MRT di Bandung Segera Terwujud
Pada Selasa besok akan dilaksanakan penandatanganan Joint Operation Anggrement, artinya Mass Rapid Transportation di Bandung segera terwujud.
Penulis: Agung Yulianto Wibowo | Editor: Darajat Arianto
Penandatanganan JOA ini adalah tindak lanjut dari MoU antara kedua perusahaan pada 24 Mei 2012 di Beijing, Cina.

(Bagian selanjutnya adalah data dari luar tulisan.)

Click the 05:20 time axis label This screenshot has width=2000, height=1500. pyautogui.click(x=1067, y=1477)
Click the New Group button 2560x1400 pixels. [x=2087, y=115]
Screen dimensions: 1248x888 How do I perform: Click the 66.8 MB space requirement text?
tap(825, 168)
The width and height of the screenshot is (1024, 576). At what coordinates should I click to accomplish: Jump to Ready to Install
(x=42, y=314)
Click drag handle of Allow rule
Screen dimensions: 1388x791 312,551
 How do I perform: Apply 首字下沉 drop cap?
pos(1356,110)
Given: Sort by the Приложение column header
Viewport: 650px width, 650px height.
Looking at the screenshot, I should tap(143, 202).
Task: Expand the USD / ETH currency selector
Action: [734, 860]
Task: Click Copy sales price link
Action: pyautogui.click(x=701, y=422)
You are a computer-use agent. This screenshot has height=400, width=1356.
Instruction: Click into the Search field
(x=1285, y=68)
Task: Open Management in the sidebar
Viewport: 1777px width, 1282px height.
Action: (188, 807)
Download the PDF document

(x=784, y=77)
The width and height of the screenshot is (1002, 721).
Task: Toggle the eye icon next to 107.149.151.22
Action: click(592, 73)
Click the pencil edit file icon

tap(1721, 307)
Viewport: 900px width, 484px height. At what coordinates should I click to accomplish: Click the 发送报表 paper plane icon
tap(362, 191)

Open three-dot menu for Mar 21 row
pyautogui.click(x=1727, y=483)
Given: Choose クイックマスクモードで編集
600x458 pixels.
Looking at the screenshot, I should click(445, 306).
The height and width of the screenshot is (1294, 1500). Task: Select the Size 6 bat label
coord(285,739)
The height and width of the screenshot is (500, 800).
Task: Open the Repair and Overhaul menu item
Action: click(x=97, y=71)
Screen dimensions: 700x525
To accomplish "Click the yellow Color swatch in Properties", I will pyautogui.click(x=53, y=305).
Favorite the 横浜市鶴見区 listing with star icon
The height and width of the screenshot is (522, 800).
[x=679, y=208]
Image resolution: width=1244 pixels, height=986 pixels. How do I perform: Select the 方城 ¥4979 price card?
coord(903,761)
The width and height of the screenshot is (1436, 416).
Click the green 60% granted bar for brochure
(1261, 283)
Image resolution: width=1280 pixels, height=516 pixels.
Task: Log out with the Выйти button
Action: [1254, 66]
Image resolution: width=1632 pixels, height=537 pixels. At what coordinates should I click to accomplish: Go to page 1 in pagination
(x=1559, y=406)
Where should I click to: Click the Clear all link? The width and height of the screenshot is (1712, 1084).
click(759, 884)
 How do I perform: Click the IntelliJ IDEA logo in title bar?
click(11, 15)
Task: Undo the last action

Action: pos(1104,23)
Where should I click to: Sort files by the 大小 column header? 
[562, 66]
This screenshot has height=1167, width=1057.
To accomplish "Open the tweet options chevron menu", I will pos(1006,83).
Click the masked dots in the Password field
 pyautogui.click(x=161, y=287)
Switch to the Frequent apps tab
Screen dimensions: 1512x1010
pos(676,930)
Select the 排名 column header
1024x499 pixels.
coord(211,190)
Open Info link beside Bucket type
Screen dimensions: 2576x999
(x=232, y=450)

MoU antara keduanya dilakukan oleh Cecep Rukmana selaku Presiden Direktur Panghegar Group dan Zhou Jun selaku Vice President CMC Imp & Exp Corp.
Rencananya kesepakatan ini disaksikan Menko Perekonomian Hatta Rajasa, serta Gubernur Jawa Barat Ahmad Heryawan dan Walikota Bandung Dada Rosada bertempat di Jakarta Convention Center.
Dalam jadwal kerjanya, setelah JOA, kedua pihak segera melakukan kelayakan pembangunan MRT di Bandung dan Yogyakarta. Dua kota ini dipilih untuk menjadi langkah awal bisnis tranportasi kerjasama ini.
Kerjasama dengan perusahaan Cina ini bukan hanya menyangkut MRT di kedua kota tersebut. Namun juga akan berkaitan dengan sistem tranportasi di kota lainnya, seperti dikutip dari rilis yang diterima Tribun, Senin (27/8) siang.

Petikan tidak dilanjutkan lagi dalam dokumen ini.